Start of Block

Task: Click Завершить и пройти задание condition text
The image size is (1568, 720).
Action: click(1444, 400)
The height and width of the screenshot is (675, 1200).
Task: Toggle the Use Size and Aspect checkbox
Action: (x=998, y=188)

End of Block

TASK INSTRUCTIONS: Word for word, write out each entry shown above.

PROBLEM SOLUTION:
Task: Click Завершить и пройти задание condition text
The image size is (1568, 720).
Action: click(1444, 400)
The height and width of the screenshot is (675, 1200).
Task: Toggle the Use Size and Aspect checkbox
Action: (x=998, y=188)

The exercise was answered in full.